A report from the Office of the New York State Comptroller found that CVS missed required on-site audits, skipped fraud checks, and reviewed too few claims from the state’s massive health insurance program.
CVS Caremark manages billions in pharmacy claims
CVS Caremark is the pharmacy benefit manager (PBM) for the Empire Plan, which covers over 1 million active and retired public employees through the New York State Health Insurance Program (NYSHIP).
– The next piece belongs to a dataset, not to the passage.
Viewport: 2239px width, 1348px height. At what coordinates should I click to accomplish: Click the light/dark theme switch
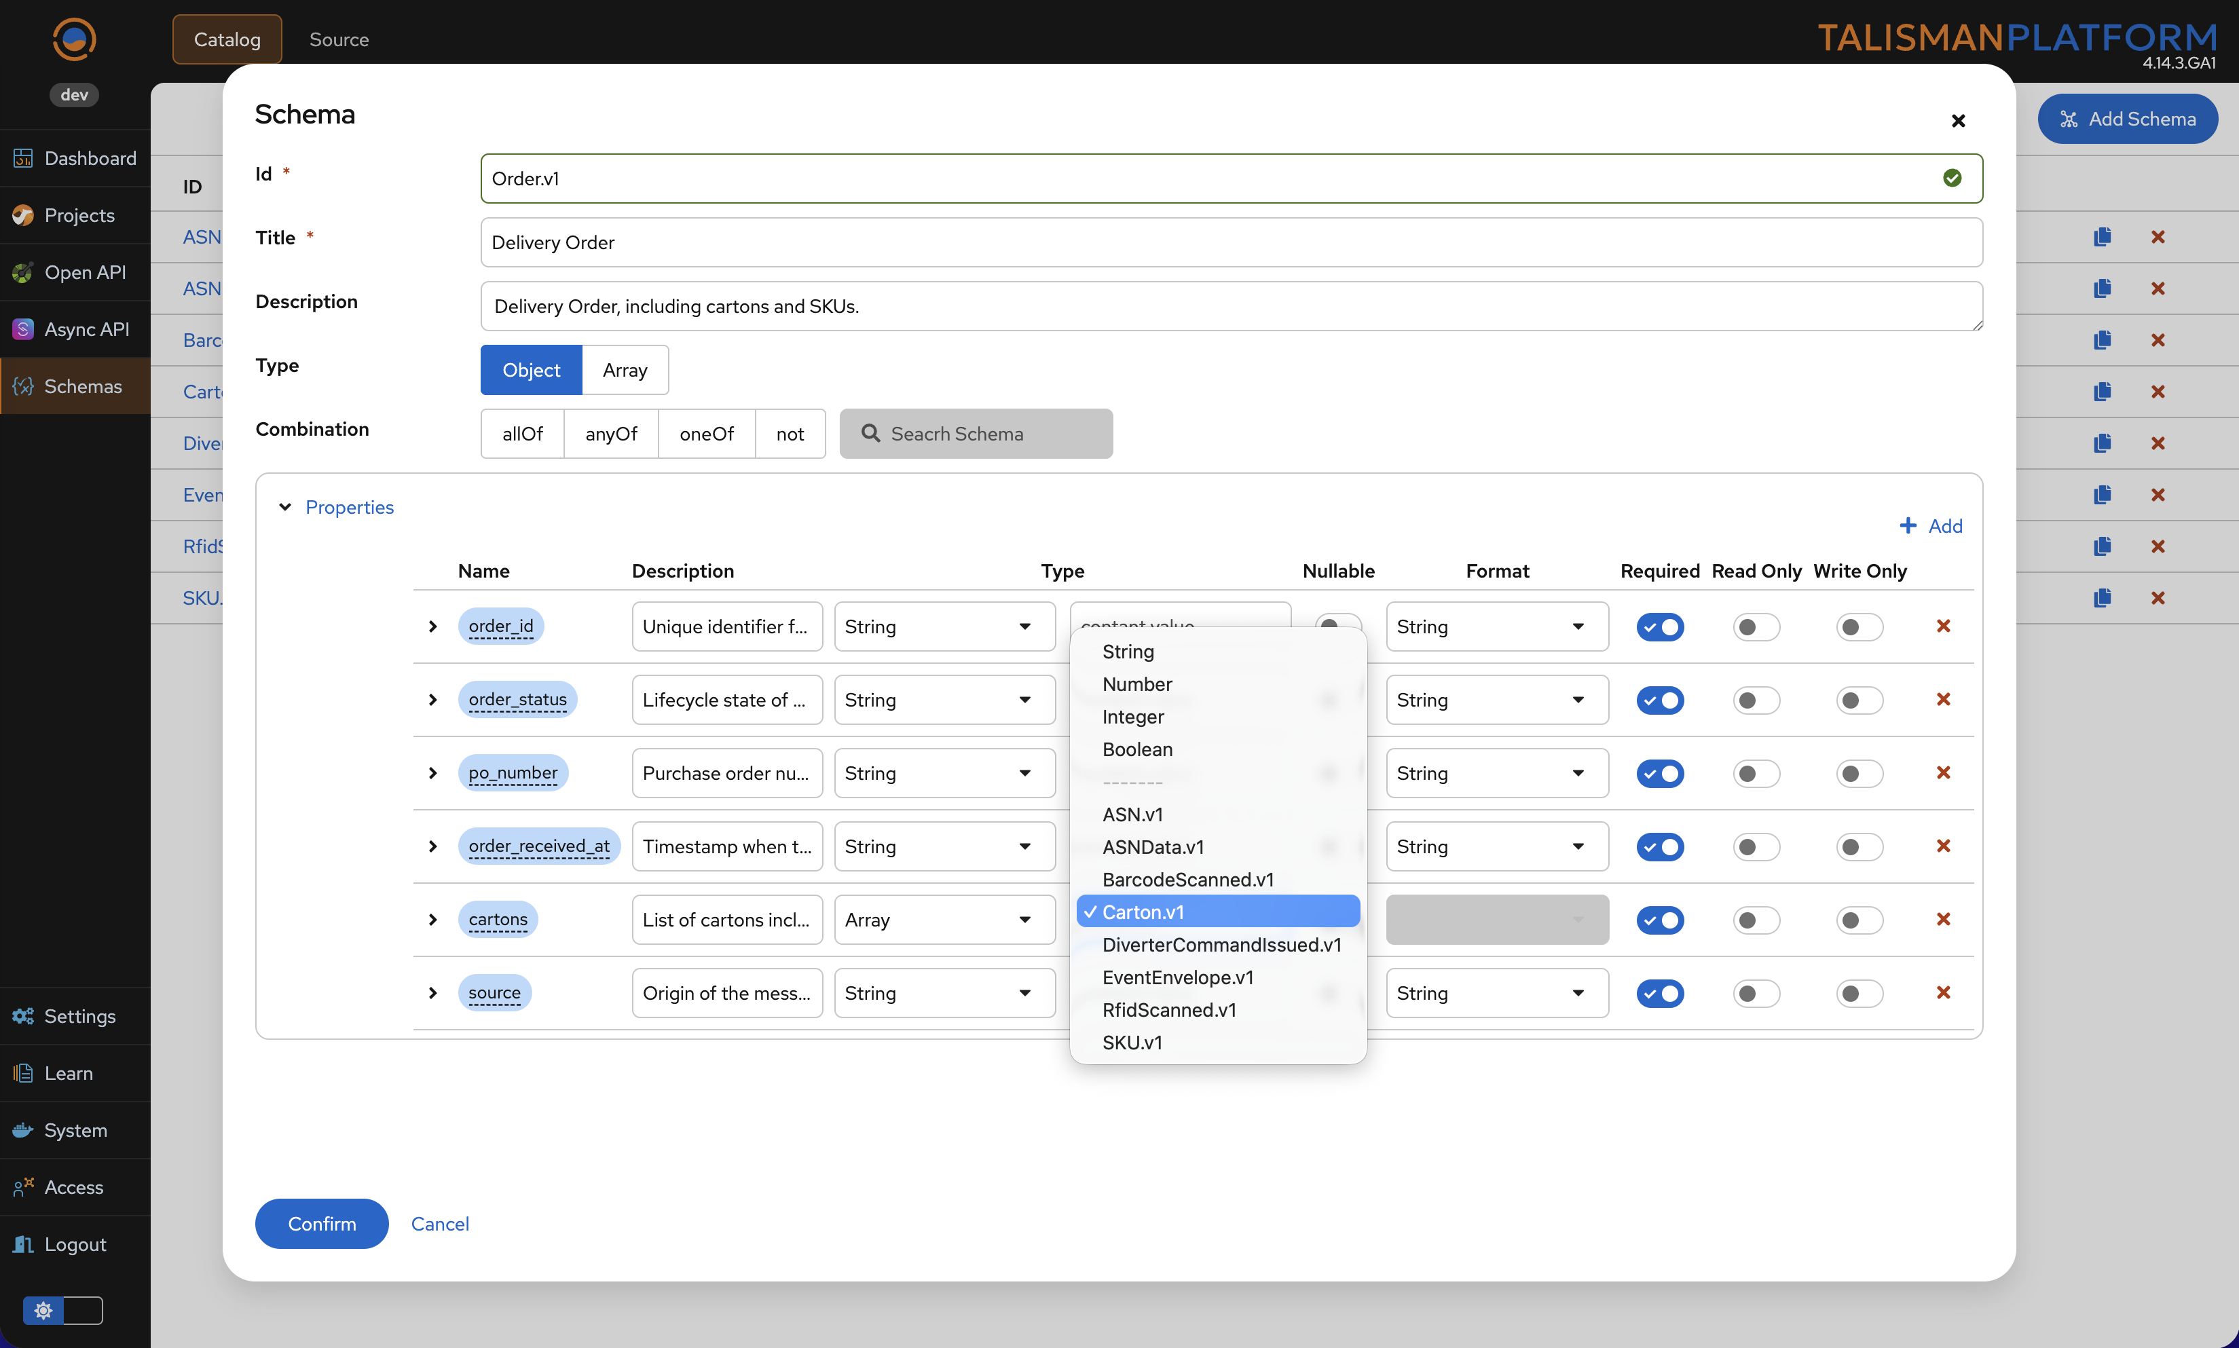click(x=63, y=1310)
Between 2019 and 2023, CVS processed more than 156 million claims totaling $17.5 billion.
Under its contract with the Department of Civil Service, CVS is required to:
- Conduct on-site audits of the top 50 highest-paid pharmacies
- Monitor for fraud, waste, and abuse
- Notify Civil Service of suspicious activity
But the audit revealed gaps across all of these areas.
Key findings from the state audit
The Comptroller’s report outlined several failures in CVS’s auditing program:
Minimal audits at high-volume pharmacies
- CVS sometimes reviewed no Empire Plan claims during audits of top pharmacies.
- For example, at one pharmacy, CVS reviewed 207 claims—zero of them were tied to the Empire Plan.
- At another, CVS reviewed only 1 claim out of more than 1.2 million Empire Plan claims paid to that pharmacy.
Incomplete audit coverage
- CVS did not audit 5 of the top 50 highest-paid pharmacies, even though the contract required at least one audit of each during the contract period.
- Those 5 pharmacies received $183 million in Empire Plan payments.
No fraud or abuse referrals
- CVS did not refer any fraud or abuse cases to Civil Service during the audit period.
- Despite terminating 17 pharmacies for contract violations, CVS failed to categorize any discrepancies as fraud or abuse.
Unrecovered funds
- CVS identified $28.8 million in on-site audit discrepancies but did not remit $11.2 million of that to the state.
- Officials said this often happens when pharmacies go out of business or stop billing before disputes are resolved.
Possible losses: Up to $1.75 billion
The Comptroller’s office estimates that fraud, waste, and abuse may account for up to 10% of health spending. That means Empire Plan losses could have reached $1.75 billion during the five-year audit period. But CVS only recovered $63.1 million—just 0.36% of total claims.
Comptroller’s recommendations
To close the gaps, auditors issued five key recommendations:
- Expand the number of Empire Plan claims reviewed in audits
- Audit all top 50 pharmacies as required
- Clearly define fraud reporting duties
- Review and potentially repay the $11.2 million in unrecovered discrepancies
- Provide full details in audit reports, including total claims reviewed and discrepancy rates
CVS response
CVS Caremark officials pushed back on several findings, stating that fraud detection is the state’s responsibility and that some audit limitations are due to state law. However, Civil Service disagreed, noting the contract obligates CVS to flag and refer suspicious activity.
What happens next
CVS has 180 days to respond to the audit and outline how it will address the state’s findings. In the meantime, Civil Service is reviewing whether CVS’s failure to audit all top-paid pharmacies violates the contract.